Guarding Against Earnings Dips - Brief Article
John P. Mello, Jr.Unexpected earnings slumps are the source of many a financial nightmare. But there's a growing trend in the insurance industry to blunt the impact of such setbacks.
Reliance National, in New York, has introduced a product that insures a company against earnings dips--at least those triggered by events beyond management control. While Reliance stops short of insuring against an actual earnings-per-share number, it covers a broad range of risk factors that could affect operating profit. "We're protecting corporations from operational earning losses due to all perils, other than what's specifically excluded in the contract," explains Jonathan Zaffino, a managing underwriting analyst with Reliance. That "all risk" approach, while it has yet to find a buyer, sets off Reliance's policy from the others out there, he says.
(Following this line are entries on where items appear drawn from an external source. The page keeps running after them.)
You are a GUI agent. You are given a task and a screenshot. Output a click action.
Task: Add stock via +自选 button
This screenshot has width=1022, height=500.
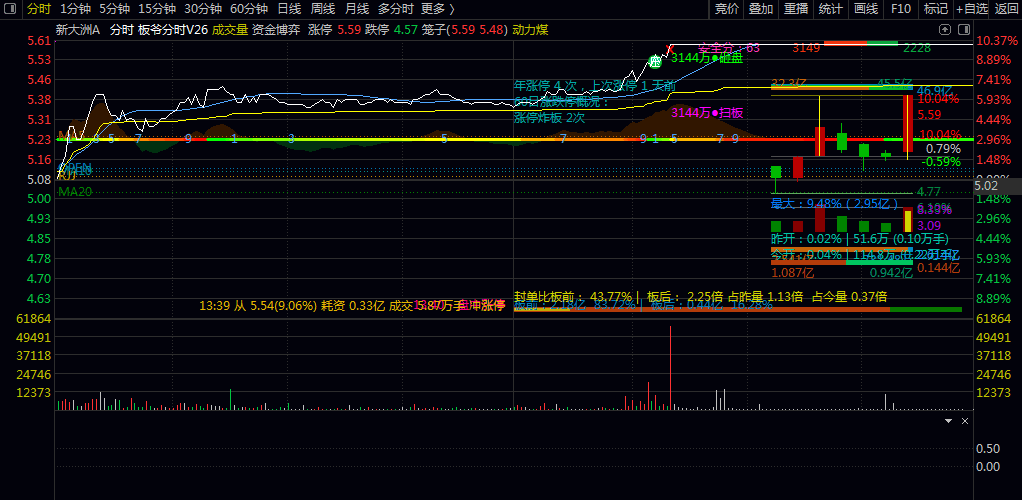pyautogui.click(x=972, y=8)
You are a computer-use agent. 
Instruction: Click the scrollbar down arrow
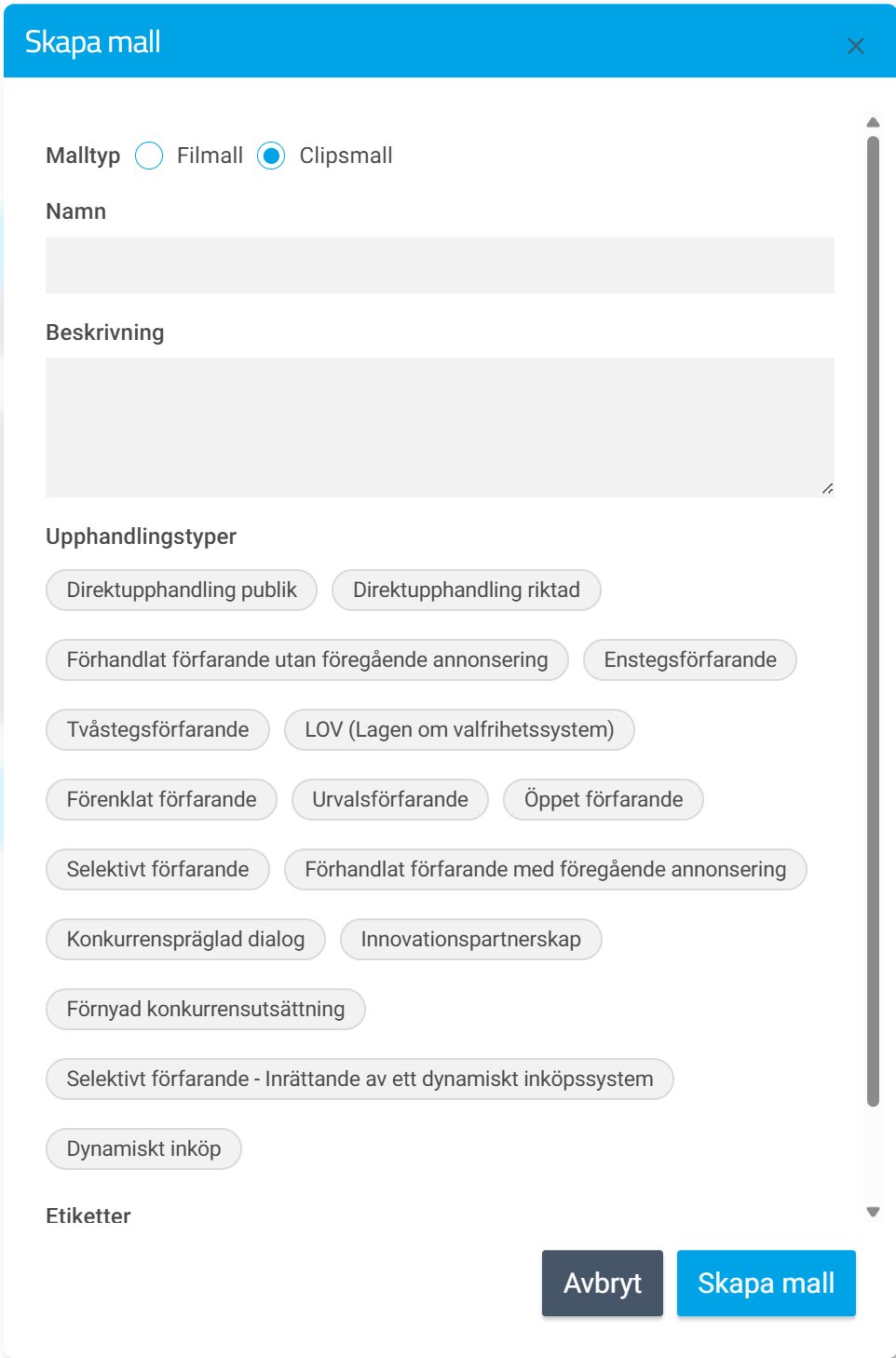(873, 1212)
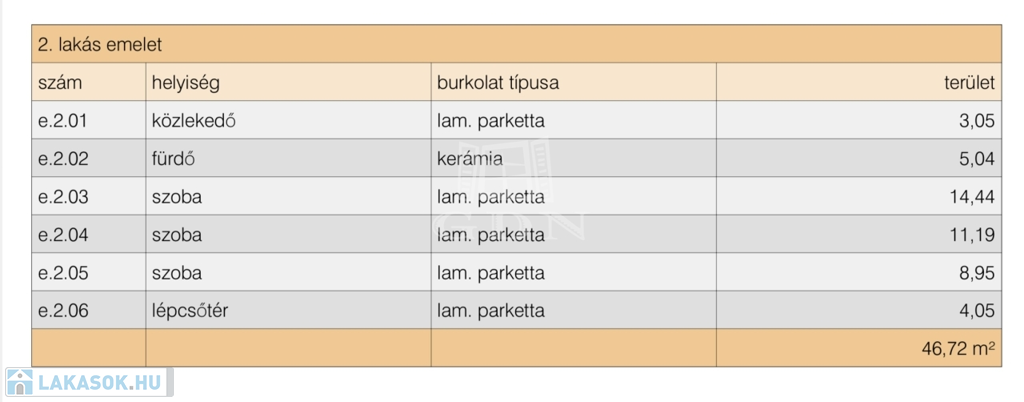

Paul Medini, a partner in the insurance industry practice of PricewaterhouseCoopers, agrees that Reliance is venturing into new territory with its product. "The concept of insuring earnings is unique and very new," he says.
Among the risks covered by the policy are disruptions in demand for a company's products, weather conditions that affect earnings, and events that interrupt the flow of goods between the enterprise and its suppliers. Exclusions in the policy include losses due to restructuring charges, accounting changes, asset or inventory write-offs, legislative action, and the Year 2000 computer problem.
Before a company can obtain the insurance, it must submit to a "mapping" of its risk by Strohl Systems Group. The analysis examines the entire spectrum of risk across an enterprise, from traditional insurable hazards (natural and man-made) to opera tional risks and financial exposures. Zaffino estimates that such a mapping costs, on average, $50,000. Premiums will vary, but Zaffino says that ordinarily they will be less than 25 percent of the policy's capacity.
At least one of Reliance's competitors is skeptical about the originality of the product. "I don't think there's any difference between what we offer now and what Reliance is offering." asserts Tobey J. Russ, president of AIG Risk Finance in New York. The insurer offers a number of policies that cover operational risks that can be combined to achieve the same results as the Reliance product, he says.